The two other offers currently being promoted on travel blogs provide (1) 30,000 miles after first purchase or (2) 40,000 miles after spending $10,000 in the first six months. I’ll call these the 30K and 40K offers.
Which of the three offers you apply for depends a great deal on personal circumstance, how you plan to use the card and/or miles, and how you plan to meet the minimum spend requirements. When I discuss topics like Alaska Airlines or manufactured spend in particular I often try to keep a Pacific Northwest perspective in mind for the benefit of local readers.
25K and 30K Offers Are Roughly Equivalent
I don’t believe there is a significant difference between the offer of a $100 statement credit + 25,000 miles vs. providing 30,000 miles after first purchase.
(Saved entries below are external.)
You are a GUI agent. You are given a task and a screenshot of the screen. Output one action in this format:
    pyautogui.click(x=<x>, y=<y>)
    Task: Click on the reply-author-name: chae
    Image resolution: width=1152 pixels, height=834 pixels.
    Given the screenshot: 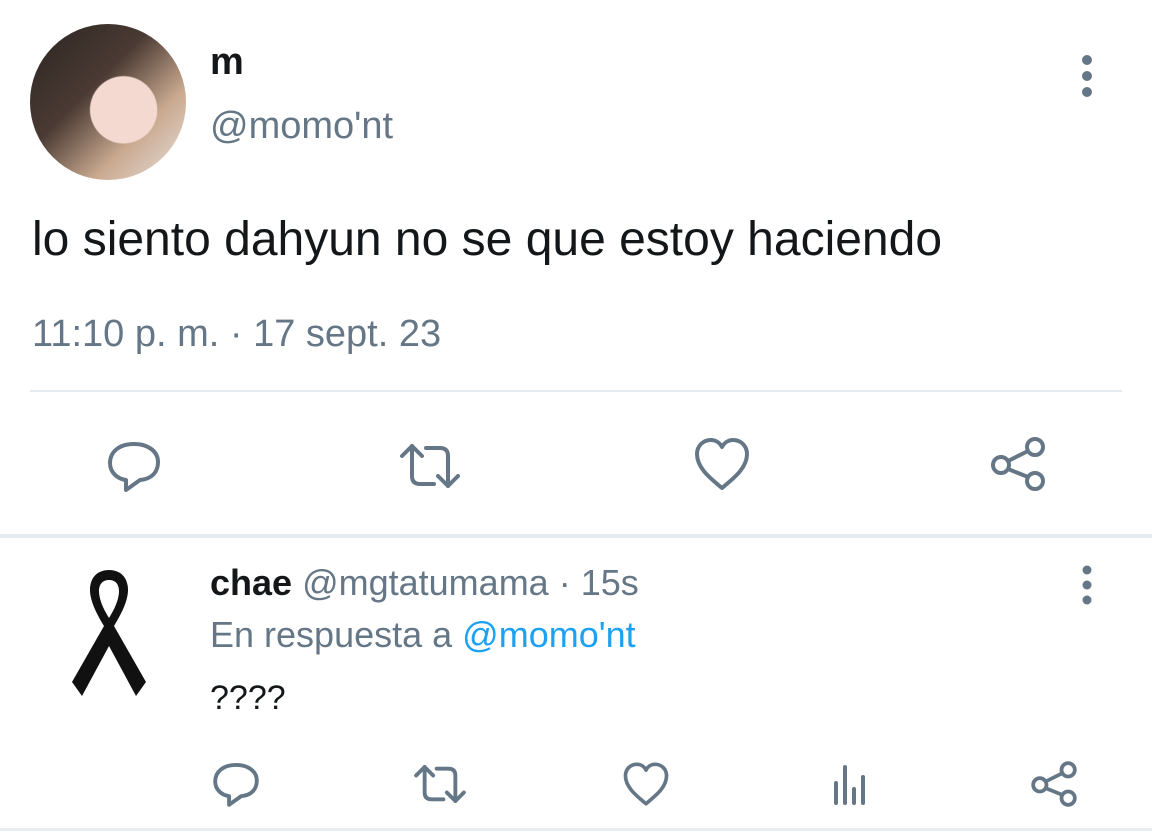 What is the action you would take?
    pyautogui.click(x=251, y=582)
You can purchase the extra 5,000 miles for about $100 any time you book an Alaska Airlines flight using the Fly & Buy Miles feature during the checkout process. Sure, if you look at the opportunity cost of spending that $1,000 on a different card or the fact that 5,000 miles cost slightly more than $100 including taxes, it’s better to pick the 30K offer. But these differences are minor.
I expect most interested PNW readers are buying tickets already, and spending $1,000 in three months is very easy even for my tightfisted sister, who is still in grad school. The new 30,000 mile offer after first purchase is certainly better, but is not must have. If now is not the right time and you wish to wait before applying, I think you will be satisfied with the ongoing 25K + $100 offer.
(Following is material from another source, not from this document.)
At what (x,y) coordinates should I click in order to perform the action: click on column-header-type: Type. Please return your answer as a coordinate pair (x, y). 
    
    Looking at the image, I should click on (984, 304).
Is the 40K Offer Attainable?
Now let’s compare the 30K and 40K offers. Scott Grimmer at MileValue provided an argument last week for why the 30K offer is better, using the logic of opportunity cost. Maybe you have the means and interest to accomplish $10,000 in spend (manufactured or real spend) in the next six months. Rather than devote it to a single card he recommends you take the lower 30K offer and apply that potential to many different cards and get more than one bonus.
I think Scott has a good start, but his reasoning applies best to those with a spending capacity at or below $10,000.
Where CVS and Vanilla Reloads are available, you could perform $30,000 in manufactured spend over 6 months. Add another $6,000 for Amazon Payments. Amex for Target adds thousands more. Multiply this if you can work with additional family members’ accounts. To these masters of manufactured spend, $10,000 is not spare change, but neither is it an intimidating goal. I think they can easily take on the 40K offer in addition to several other credit cards as part of a regular application cycle.
Even in the PNW, it’s possible to reach these levels of manufactured spend — the methods are just more difficult and open to potential complications. For those who live here, I think the 30K offer is probably better.
So if you don’t have the opportunity or interest to use manufactured spend very often, you should probably pass on the 40K offer. I’m guessing that even if you can reach $10,000 in daily expenses you can’t go much further than that. Like Scott says, apply for more than one card. I do not think it is worth the hassle to get an extra 10,000 miles.
But if you do make ample use of manufactured spend, then a $10,000 requirement probably isn’t going to stop you from applying for other cards. As some people have said, that’s two days at CVS. Take care of it and move on to the next card because my guess is you’re able to manufacture fare more than that.
Alaska Airlines Visa Signature® Card
Note that all of these cards have a $75 annual fee for the Visa Signature product. Applications approved with a low line of credit may receive a different card and fewer bonus miles. Don’t apply if you have low credit and are concerned about receiving a lower offer. Also be aware that all of these cards are targeted to different groups. Though you can still access the offer page, there is a risk the offer won’t be fulfilled. Take a screenshot when you apply if necessary to argue for the better offer.
25,000 miles upon approval and $100 statement credit after spending $1,000 in 3 months
Targeted to customers purchasing tickets on AlaskaAir.com
30,000 miles upon approval
Targeted to existing Bank of America customers
25,000 miles upon approval and 15,000 miles after spending $10,000 in 6 months
Targeted to existing Alaska Airlines elite frequent flyers
Disclaimer: None of these offers provide me affiliate revenue. They are provided here only for the purpose of comparison and your convenience.